> **THE PROBLEM**:
What lines below mention the word "will"? Copy each one.

(DATA SHOWN begins)

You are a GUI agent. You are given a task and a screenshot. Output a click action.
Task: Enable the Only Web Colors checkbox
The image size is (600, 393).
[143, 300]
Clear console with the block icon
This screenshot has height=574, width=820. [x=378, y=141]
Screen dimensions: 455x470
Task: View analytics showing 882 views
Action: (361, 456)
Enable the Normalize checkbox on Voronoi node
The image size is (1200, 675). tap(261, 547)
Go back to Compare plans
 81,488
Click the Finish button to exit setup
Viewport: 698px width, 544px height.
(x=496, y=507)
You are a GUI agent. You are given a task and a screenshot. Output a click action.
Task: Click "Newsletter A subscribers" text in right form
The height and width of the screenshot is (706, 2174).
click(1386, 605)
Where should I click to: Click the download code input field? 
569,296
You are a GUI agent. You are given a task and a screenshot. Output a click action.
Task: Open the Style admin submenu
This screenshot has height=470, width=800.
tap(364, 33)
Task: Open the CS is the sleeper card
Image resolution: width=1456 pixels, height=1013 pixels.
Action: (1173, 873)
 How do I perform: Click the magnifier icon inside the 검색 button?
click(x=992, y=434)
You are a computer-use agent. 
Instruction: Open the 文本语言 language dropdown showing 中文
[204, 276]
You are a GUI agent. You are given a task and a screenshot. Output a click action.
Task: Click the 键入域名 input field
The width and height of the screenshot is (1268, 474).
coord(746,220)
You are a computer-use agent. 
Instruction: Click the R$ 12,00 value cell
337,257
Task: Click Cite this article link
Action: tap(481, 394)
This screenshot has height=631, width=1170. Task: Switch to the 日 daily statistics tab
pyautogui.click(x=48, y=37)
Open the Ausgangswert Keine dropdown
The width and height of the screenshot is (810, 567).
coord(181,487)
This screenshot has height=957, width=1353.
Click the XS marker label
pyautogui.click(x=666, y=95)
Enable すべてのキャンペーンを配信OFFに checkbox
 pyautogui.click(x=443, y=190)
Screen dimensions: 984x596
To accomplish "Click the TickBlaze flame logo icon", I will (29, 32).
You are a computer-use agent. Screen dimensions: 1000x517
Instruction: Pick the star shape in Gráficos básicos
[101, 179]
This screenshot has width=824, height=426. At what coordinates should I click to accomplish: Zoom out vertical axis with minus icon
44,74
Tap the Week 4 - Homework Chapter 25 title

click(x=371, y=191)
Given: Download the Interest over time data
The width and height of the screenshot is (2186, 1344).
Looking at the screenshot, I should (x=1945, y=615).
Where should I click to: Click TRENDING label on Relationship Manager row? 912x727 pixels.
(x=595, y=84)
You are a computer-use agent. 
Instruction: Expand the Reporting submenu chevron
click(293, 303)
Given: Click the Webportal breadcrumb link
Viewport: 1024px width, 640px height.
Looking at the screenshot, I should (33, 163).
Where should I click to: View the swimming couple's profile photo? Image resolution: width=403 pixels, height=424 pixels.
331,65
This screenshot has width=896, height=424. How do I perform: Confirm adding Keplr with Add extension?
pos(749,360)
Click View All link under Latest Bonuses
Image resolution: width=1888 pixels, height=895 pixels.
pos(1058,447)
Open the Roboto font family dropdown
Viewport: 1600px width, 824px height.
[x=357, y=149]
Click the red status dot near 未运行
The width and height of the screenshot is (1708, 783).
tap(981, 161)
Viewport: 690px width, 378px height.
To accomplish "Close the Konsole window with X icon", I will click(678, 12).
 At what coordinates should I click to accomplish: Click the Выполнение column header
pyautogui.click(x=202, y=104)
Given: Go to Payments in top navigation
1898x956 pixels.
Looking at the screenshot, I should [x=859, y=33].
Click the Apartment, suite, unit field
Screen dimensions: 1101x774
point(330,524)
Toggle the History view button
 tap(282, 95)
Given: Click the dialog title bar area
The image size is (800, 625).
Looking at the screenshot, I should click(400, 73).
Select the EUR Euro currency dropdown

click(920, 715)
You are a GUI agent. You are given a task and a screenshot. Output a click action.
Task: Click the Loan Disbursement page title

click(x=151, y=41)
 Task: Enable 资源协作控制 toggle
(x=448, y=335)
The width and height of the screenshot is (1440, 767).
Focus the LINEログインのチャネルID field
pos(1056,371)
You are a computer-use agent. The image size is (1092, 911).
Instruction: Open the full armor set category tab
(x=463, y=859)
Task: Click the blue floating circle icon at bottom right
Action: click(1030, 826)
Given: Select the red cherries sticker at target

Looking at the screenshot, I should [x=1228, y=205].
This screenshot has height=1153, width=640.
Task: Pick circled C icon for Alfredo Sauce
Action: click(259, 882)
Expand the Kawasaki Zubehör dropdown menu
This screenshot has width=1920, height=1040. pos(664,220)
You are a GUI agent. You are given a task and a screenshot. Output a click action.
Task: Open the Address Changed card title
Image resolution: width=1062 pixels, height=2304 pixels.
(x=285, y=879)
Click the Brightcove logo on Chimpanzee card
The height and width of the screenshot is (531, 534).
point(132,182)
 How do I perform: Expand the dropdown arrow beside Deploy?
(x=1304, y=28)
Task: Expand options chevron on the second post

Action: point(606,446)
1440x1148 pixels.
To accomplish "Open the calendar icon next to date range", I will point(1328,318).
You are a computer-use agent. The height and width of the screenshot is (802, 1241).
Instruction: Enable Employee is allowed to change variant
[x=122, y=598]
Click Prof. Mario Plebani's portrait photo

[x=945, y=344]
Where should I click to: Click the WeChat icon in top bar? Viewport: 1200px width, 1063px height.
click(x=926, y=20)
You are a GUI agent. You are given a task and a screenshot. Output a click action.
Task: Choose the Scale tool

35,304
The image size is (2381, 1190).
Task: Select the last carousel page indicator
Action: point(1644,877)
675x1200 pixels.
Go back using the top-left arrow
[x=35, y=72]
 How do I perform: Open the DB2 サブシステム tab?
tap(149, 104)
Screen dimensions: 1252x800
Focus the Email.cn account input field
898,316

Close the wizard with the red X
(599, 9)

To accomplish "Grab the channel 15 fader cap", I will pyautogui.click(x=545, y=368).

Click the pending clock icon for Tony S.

(DATA SHOWN ends)

> **RESPONSE AREA**:
To accomplish "Click the TickBlaze flame logo icon", I will (29, 32).
To accomplish "Close the Konsole window with X icon", I will click(678, 12).
To accomplish "Open the calendar icon next to date range", I will point(1328,318).
To accomplish "Grab the channel 15 fader cap", I will pyautogui.click(x=545, y=368).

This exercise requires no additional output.